Safety and Efficacy of Hybrid Thoracic Endovascular Aortic Repair for Management of Aberrant Subclavian Artery Complications
Sarah E Gray, Salvatore T Scali, Kristina A Giles, Dean J Arnaoutakis, Martin R Back, Michol A Cooper, Scott A Berceli, Gilbert R Upchurch, Thomas S Huber, Javairiah Fatima
University of Florida, Gainesville, FL
Background: Aberrant subclavian artery(ASA) is a well described aortic arch anomaly and frequently causes dysphagia, Kommerell diverticulum(KD), and/or axial juxta-aortic aneurysmal degeneration. Historically, open repair has been performed; however, this can be associated with significant morbidity. More recently, hybrid surgical approaches utilizing cervical debranching and thoracic endovascular aortic repair(TEVAR) have been described, but there is limited published data describing their safety and efficacy. The purpose of this analysis was to describe our experience with management of ASA complications using hybrid TEVAR.
Methods: A retrospective, single institution review of a prospectively maintained endovascular aortic registry was performed to identify all patients treated for ASA complications using TEVAR(2002-2018). The primary end-point was technical success(no endoleak/re-intervention/resolution of index pathology). Secondary end-points included complications, endoleak, re-intervention, and survival. Centerline analysis was employed to measure aortic diameters(KD max diameter=opposing aortic outer wall to diverticulum apex). Kaplan-Meier methodology was used to estimate re-intervention and survival.
Results: During the study interval, 1240 TEVAR procedures were completed for any indication and 18(1.4%)[male-67%; age 59±13 years] with ASA complications as the index pathology were identified. 94%(n=17)had left sided arch+right ASA[n=1, right sided arch+left ASA]. All ASAs were in a retro-esophageal position, and 100% had associated KD. Mean preoperative KD diameter was 63±17mm. Indications for intervention included: diverticulum diameter(61%), dysphagia(17%), rupture(11%), rapid expansion(6%), and endoleak after prior TEVAR(6%). Elective repair occurred in 89%(n=2, rupture) and all procedures utilized some permutation of cervical debranching+TEVAR with 56%(n=10) being staged. Partial open arch reconstruction was employed in 22%(n=4). Cervical debranching procedures included(some patients received multiple different configurations): bilateral carotid-subclavian bypass(72%;n=13), unilateral carotid-subclavian bypass(27%;n=5), subclavian transposition(n=1), aorto-axillary bypass(n=1), and carotid-axillary bypass(n=1).

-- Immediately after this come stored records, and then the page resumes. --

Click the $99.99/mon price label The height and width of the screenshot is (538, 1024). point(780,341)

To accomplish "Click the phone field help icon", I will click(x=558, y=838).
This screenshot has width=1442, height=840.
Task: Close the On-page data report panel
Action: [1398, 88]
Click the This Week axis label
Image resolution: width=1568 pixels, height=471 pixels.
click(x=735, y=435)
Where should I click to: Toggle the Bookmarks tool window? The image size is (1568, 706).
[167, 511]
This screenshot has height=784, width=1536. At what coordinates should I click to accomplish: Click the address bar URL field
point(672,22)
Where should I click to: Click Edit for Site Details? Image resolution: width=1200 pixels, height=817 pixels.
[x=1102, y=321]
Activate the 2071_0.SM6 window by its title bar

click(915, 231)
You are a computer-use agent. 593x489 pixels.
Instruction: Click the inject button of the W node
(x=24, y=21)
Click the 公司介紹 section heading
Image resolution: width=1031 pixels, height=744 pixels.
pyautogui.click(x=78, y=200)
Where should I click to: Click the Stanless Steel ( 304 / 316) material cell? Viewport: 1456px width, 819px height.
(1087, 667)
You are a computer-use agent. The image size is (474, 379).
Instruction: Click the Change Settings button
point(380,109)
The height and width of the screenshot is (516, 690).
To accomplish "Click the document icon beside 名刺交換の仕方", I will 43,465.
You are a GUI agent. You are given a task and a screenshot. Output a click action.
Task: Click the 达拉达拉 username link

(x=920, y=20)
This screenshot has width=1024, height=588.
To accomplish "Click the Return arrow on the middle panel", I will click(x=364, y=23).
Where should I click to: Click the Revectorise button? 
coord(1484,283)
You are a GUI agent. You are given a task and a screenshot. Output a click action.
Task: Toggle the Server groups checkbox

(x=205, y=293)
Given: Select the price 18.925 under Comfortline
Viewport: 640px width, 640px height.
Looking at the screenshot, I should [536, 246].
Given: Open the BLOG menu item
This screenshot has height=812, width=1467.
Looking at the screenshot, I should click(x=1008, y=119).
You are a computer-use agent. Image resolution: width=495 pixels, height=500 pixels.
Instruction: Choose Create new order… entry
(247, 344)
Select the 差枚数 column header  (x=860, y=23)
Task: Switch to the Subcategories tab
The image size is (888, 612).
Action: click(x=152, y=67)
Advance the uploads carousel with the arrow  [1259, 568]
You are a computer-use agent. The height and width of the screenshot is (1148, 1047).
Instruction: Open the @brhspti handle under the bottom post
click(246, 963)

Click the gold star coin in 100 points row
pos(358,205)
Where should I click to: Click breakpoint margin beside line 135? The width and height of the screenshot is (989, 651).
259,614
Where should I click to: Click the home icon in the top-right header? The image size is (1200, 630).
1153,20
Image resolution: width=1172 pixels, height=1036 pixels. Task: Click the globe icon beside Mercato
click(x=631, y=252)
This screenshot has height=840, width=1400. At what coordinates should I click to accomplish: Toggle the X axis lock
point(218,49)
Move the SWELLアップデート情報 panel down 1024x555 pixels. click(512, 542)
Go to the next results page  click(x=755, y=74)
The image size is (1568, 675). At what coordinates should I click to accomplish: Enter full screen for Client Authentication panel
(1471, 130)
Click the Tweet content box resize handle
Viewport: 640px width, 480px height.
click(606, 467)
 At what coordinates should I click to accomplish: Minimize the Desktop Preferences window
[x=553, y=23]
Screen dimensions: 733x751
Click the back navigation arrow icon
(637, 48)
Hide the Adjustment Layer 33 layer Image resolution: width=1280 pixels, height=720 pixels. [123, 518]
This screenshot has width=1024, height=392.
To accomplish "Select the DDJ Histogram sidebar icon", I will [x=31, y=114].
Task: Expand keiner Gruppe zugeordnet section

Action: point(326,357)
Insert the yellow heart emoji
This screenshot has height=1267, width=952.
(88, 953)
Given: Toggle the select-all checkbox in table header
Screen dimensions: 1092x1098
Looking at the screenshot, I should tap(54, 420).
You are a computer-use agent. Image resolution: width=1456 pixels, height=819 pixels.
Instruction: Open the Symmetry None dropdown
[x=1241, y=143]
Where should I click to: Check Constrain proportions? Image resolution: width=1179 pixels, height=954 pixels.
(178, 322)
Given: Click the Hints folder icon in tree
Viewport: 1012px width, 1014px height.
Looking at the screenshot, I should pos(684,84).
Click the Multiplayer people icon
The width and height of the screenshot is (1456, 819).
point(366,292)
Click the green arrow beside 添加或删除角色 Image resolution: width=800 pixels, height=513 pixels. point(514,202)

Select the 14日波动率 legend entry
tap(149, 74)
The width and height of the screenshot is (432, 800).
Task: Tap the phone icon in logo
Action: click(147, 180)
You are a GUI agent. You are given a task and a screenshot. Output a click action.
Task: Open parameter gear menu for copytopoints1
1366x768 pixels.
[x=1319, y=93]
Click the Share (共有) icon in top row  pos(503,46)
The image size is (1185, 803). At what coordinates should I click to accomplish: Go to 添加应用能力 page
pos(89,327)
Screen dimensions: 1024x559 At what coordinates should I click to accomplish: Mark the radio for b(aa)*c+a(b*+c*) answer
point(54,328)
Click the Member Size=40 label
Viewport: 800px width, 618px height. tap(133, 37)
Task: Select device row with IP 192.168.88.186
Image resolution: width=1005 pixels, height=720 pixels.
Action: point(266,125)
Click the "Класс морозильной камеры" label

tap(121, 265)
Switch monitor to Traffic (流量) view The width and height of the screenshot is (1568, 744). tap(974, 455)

No 30-day mortality or spinal cord ischemia complications occurred. A major complication occurred in 22%(4): non-disabling stroke(1), arm ischemia(1), upper extremity neuropathy(1), and iatrogenic descending thoracic aortic dissection(1). During follow-up(mean 15±13 months), technical success was 83%, but 44%(8) had evidence of endoleak: type 1a-3; type 2(n=5;intercostal-2, aneurysmal SA origin-3). Two endoleaks resolved spontaneously, 2 underwent re-intervention while 4 remain under surveillance(Table). 22%(n=4) experienced at least one re-intervention(1-year freedom from re-intervention=75±10%). Median KD diameter decreased by 5mm[IQR -12, 0] with 78%(n=14) experiencing KD diameter stability/reduction in follow-up. Overall survival was 93±6% and 84±10% at one and 3-years, respectively.
Conclusions: This experience represents the largest series of hybrid TEVAR revascularization of ASA complications. Although hybrid strategies employing cervical debranching+TEVAR to manage ASA complications appear to be safe and reasonably effective as evidenced by the low perioperative complication risk and positive aortic remodeling, the endoleak rate raises significant concerns about durability. If this strategy is offered, the mandatory need for surveillance and risk of re-intervention should be disclosed prior to proceeding. Greater patient numbers and longer follow-up are needed to further establish the role of hybrid TEVAR management of ASA complications.